# [EXCERPT]
- - - - - - -

Video released in deadly shooting by Fremont police

Fremont police released body-cam and dash-cam video Friday in a deadly confrontation with a man who had vowed to shoot officers.

Three Fremont officers shot and killed Michael Felch, 30, on April 18 outside Washington Hospital after authorities say the mentally-ill man shot at an officer on patrol.

"This is a case where our officers were victim of an armed suspect who intentionally ambushed them and tried to kill them," Fremont Police Chief Kimberly Petersen said at a City Hall news conference.

Just released dash cam video shows Officer Ryan Lobue driving in his patrol car  when Felch runs up and opens fire on Civic Center Drive near Mowry Avenue.

"I've just got shots fired at me across from Washington Hospital," Lobue told dispatch.

The officer made a U-turn and stopped his car. The suspect again opens fire, prompting Lobue to shoot him with his rifle.

K-9 Officers James Taylor and Jennifer Allsup then arrived together in another patrol vehicle.

Allsup, a former Alameda County sheriff's deputy, yelled at the suspect, "Keep your hands up!"

At first, the suspect, while lying on the ground,does put his hands out, as if he's surrendering.. But then he moves toward his gun, prompting the officers to shoot and kill him.

Felch died at the scene after being shot 10 or 11 times.

Police recovered a .40-caliber handgun underneath his body.

- - - - - - -

# [EXERCISE REQUIREMENTS]
Copy out everything from "Video released in" down to "to shoot officers." in the article on the Fremont police shooting, word for word. The data that comes after this text is not needed for any of the work here.

- - - - - - -

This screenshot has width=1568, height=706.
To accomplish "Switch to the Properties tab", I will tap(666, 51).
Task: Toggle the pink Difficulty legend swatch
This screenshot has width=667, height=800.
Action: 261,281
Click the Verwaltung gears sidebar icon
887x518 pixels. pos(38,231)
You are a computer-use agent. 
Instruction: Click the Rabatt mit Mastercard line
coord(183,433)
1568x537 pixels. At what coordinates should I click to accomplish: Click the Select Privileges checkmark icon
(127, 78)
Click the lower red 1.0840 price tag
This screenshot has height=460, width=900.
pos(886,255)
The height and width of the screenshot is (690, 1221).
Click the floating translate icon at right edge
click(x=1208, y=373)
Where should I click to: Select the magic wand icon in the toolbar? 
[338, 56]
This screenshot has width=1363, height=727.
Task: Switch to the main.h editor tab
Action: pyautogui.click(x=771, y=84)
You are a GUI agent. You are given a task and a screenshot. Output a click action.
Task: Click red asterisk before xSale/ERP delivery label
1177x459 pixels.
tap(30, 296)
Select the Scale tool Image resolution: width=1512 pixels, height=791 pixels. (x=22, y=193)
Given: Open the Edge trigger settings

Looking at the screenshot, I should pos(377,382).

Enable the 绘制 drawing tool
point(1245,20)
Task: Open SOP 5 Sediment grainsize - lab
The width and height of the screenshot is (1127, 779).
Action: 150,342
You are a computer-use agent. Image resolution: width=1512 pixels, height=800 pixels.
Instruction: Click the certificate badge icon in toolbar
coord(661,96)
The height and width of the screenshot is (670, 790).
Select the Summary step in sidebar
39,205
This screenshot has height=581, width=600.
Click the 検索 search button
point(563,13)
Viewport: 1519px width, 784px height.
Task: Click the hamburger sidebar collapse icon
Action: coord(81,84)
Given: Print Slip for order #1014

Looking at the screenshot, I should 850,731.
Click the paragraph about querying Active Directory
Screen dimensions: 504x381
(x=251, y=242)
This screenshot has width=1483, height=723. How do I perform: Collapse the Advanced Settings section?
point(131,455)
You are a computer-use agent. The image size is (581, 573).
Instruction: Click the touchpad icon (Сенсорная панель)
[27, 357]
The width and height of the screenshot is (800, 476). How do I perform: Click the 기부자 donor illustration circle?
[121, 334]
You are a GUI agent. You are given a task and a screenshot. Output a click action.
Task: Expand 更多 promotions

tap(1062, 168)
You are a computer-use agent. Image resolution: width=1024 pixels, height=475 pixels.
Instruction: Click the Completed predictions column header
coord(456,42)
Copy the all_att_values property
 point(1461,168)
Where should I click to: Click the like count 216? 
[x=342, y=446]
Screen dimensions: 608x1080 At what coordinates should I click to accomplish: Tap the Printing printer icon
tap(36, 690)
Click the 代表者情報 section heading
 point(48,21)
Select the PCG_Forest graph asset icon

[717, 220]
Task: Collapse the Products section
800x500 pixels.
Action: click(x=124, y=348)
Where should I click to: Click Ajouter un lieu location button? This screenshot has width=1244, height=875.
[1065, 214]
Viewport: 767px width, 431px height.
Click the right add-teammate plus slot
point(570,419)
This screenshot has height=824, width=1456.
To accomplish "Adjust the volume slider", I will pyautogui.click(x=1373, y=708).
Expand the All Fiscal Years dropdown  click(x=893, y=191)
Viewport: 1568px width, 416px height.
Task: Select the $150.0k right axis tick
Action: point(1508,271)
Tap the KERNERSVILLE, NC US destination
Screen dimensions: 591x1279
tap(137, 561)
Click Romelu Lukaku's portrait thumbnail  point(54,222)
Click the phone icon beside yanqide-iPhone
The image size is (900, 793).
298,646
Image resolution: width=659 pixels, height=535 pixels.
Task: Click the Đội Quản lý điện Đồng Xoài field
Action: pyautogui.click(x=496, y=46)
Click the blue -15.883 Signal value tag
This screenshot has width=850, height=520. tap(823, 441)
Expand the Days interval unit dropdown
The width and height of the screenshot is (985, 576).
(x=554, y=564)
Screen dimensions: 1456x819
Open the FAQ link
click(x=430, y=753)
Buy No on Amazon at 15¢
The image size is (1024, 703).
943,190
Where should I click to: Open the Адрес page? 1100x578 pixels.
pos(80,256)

- - - - - - -

# [TASK RESULT]
Video released in deadly shooting by Fremont police

Fremont police released body-cam and dash-cam video Friday in a deadly confrontation with a man who had vowed to shoot officers.